Warum darf die Mona Lisa so bleiben,

und warum muss die Oper

gegen den Kamm gebürstet werden?

Warum?

Warum muss das sein?

Das finde ich eine Katastrophe!

 

 

Man muss nicht übermalen.

Es gibt gewisse Dinge,

die lasse ich,

weil sie das Stück ausmachen.

 

Aber ich kann zum Beispiel etwas mit dem Licht machen.

Ich kann moderne Bühnentechniken nutzen.

So kann ich bei der Umsetzung einer Oper unglaublich moderne Sachen machen.

 

Aber dazu braucht man Leute,

die Klasse haben und

die Vertrauen in das Stück haben.

 

Nicht das Stück vergewaltigen!

 

 

Christine Mielitz zum Beispiel

ist eine wirklich hervorragende Regisseurin.
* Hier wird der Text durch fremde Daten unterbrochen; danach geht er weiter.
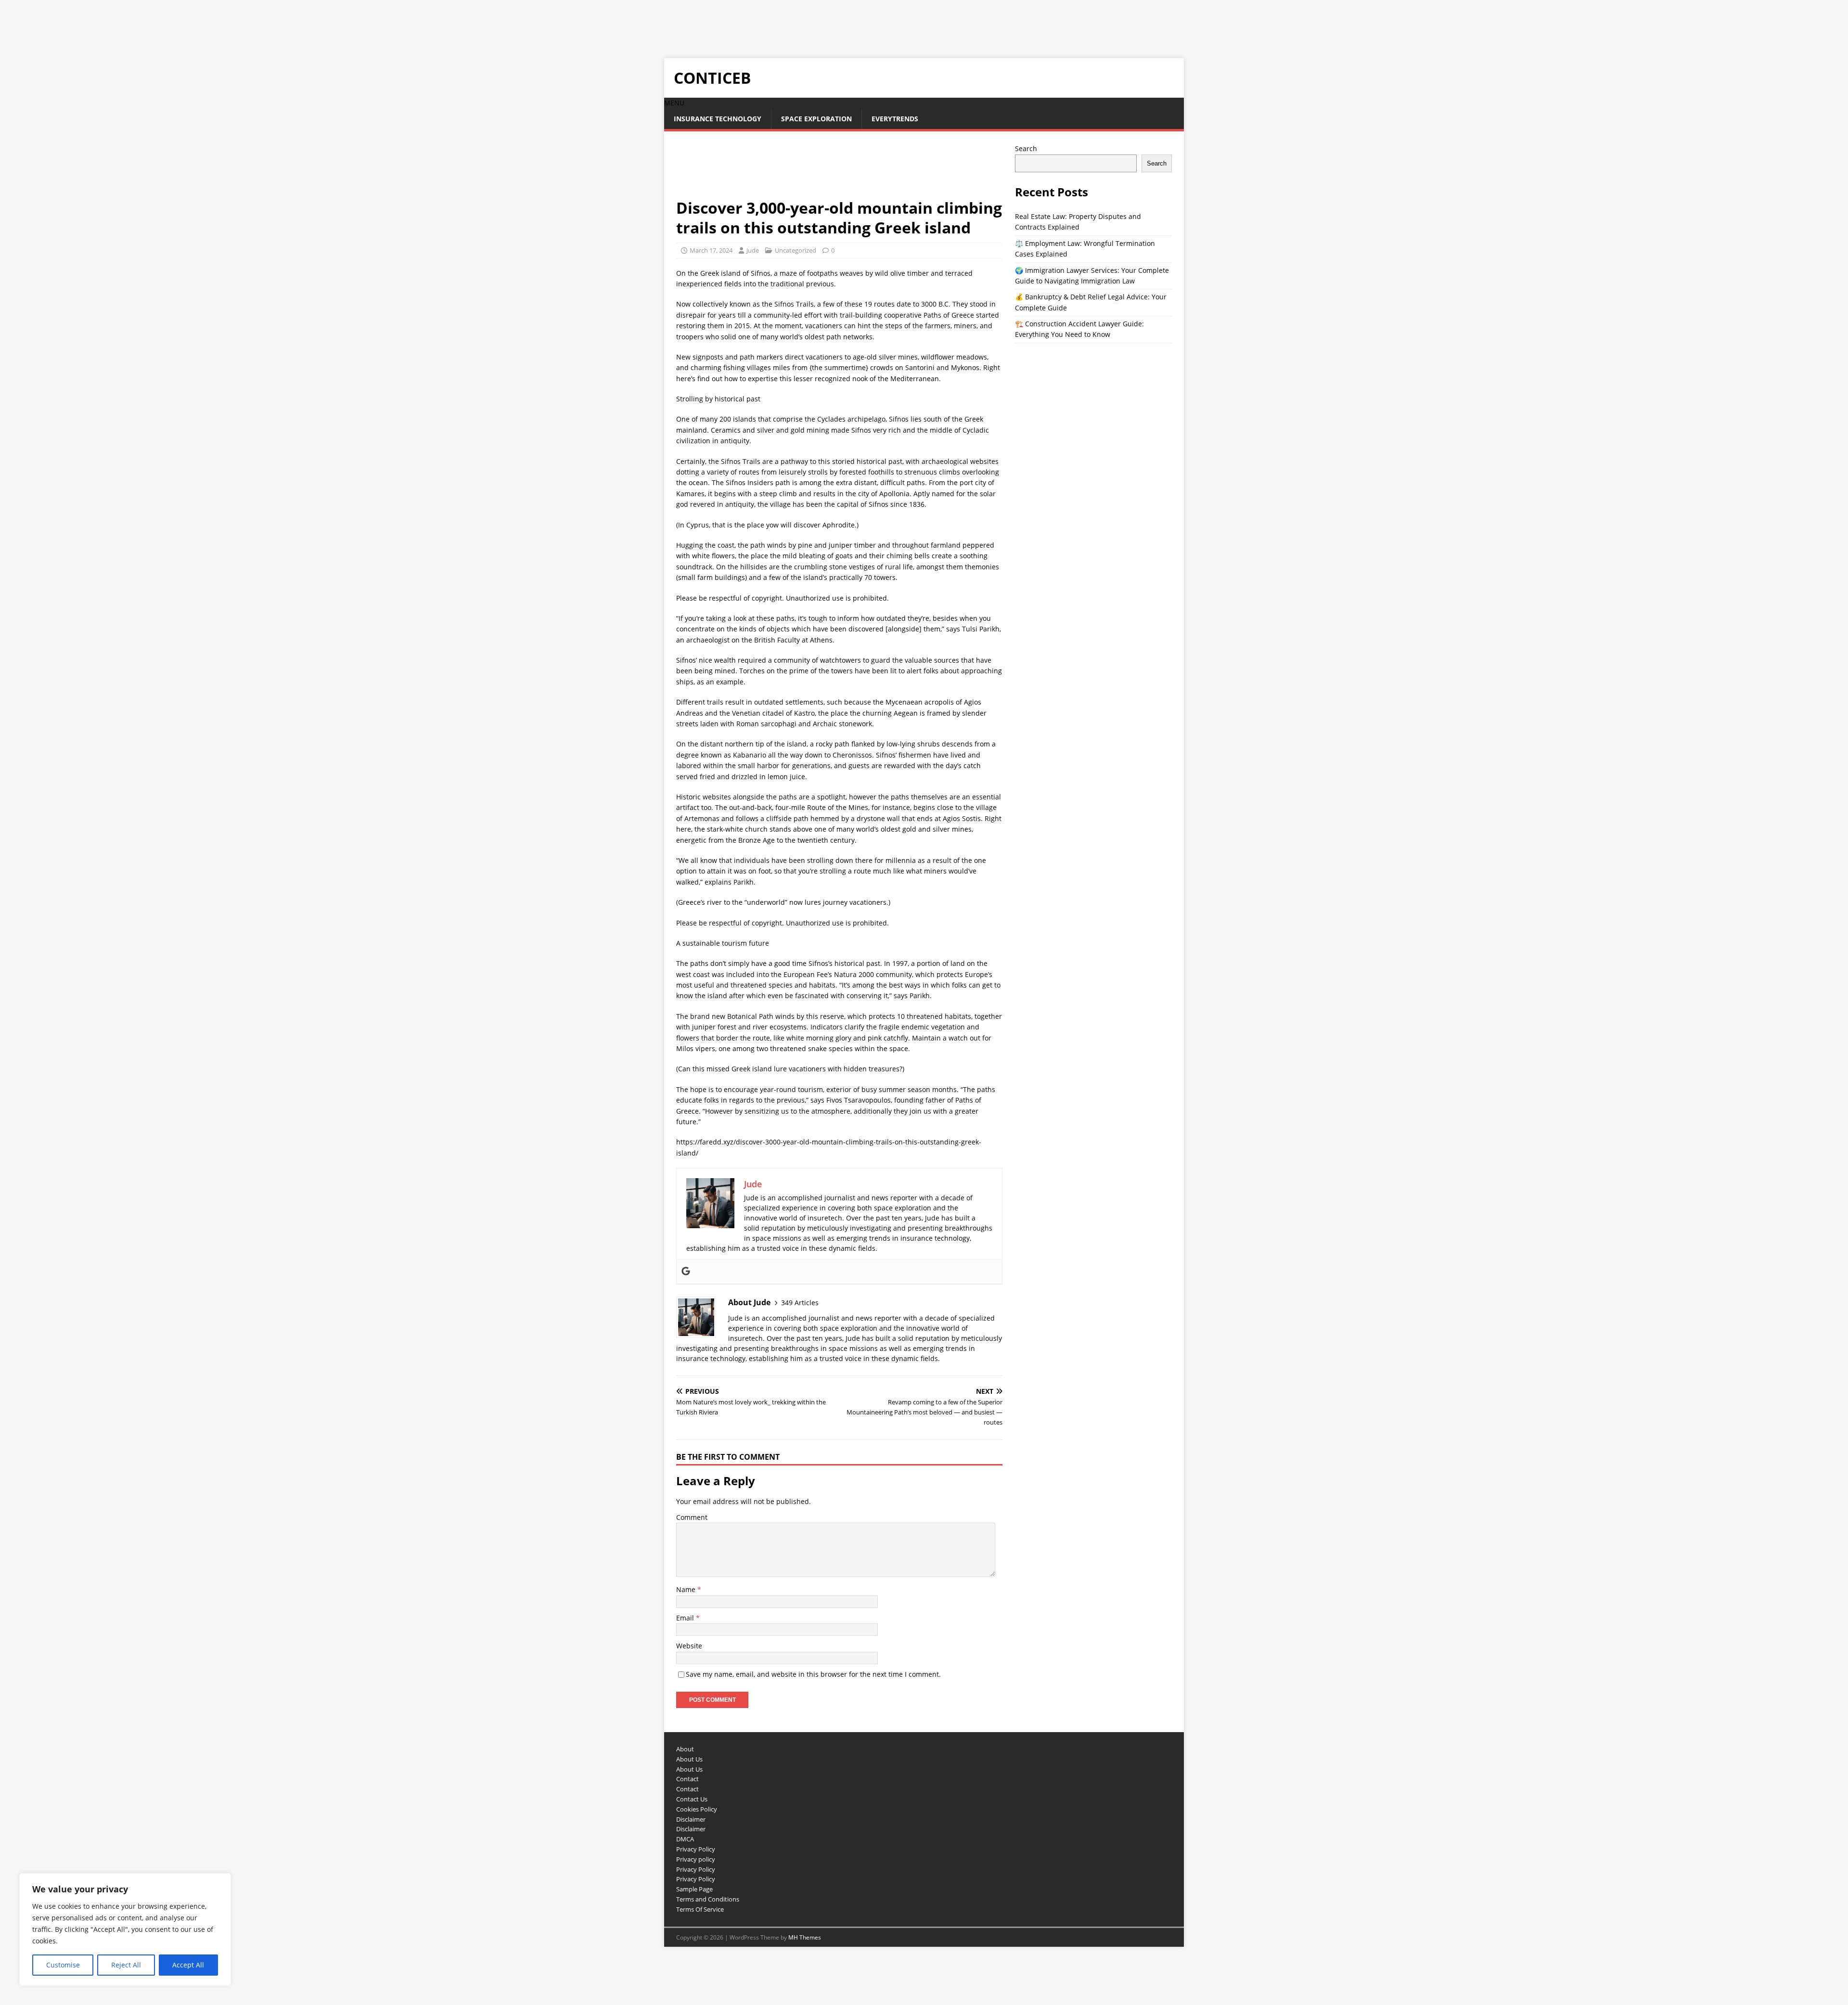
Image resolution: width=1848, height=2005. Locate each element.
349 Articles (800, 1302)
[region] (125, 1929)
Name (686, 1589)
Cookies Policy (696, 1809)
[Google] (685, 1271)
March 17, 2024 (711, 250)
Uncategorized (795, 250)
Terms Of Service (700, 1909)
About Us (689, 1759)
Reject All (126, 1964)
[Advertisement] (175, 21)
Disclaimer (691, 1819)
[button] (674, 102)
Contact (687, 1778)
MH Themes (804, 1937)
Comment (691, 1517)
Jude (752, 250)
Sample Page (694, 1889)
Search (1026, 148)
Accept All (188, 1964)
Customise (63, 1964)
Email (686, 1617)
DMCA (685, 1839)
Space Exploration (816, 118)
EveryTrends (895, 118)
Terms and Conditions (707, 1899)
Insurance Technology (717, 118)
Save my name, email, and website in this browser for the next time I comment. (813, 1674)
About (685, 1749)
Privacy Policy (695, 1849)
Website (689, 1645)
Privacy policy (695, 1859)
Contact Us (691, 1799)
Aber muss ich einen Parsifal am Pissoir beginnen,

wie es ursprünglich hier geplant war?

 

Am Beginn des „Parsifal“

weckt der Gurnemanz

seine Gralsritter und sagt:

Heyho, Waldhüter Ihr. Schlafhüter mitsammen!

Das ist, was er sagt.

 

Wieso zeigt die Inszenierung

dann jetzt,

dass die Gralsritter gerade verschwitzt vom Fechten kommen

und sich die Hände waschen?

 

Warum?

Es passt nicht!

 

Macht man das nur,

weil man unbedingt etwas ganz Neues bringen muss?

 

Ist es denn so eine geniale Idee,

dass die sich nach dem Fechten da gerade die Hände waschen?

Ich weiß es nicht.

 

 

Ich muss es nicht im Wald spielen.

Ich kann auch irgendwie den Wald andeuten.

Er sagt halt „Waldhüter Ihr“ –

 

Aber wozu haben wir den Text?

 

Oder sollen bald die Leute

die Melodie am Kamm blasen

und keinen Text machen?

 

Doch solange der Text vorgetragen wird,

sehe ich keinen vernünftigen Sinn,

wenn man es nicht wenigstens annähernd

dem Stück entsprechend umsetzt,

sondern ins völlig Unkenntliche bringt.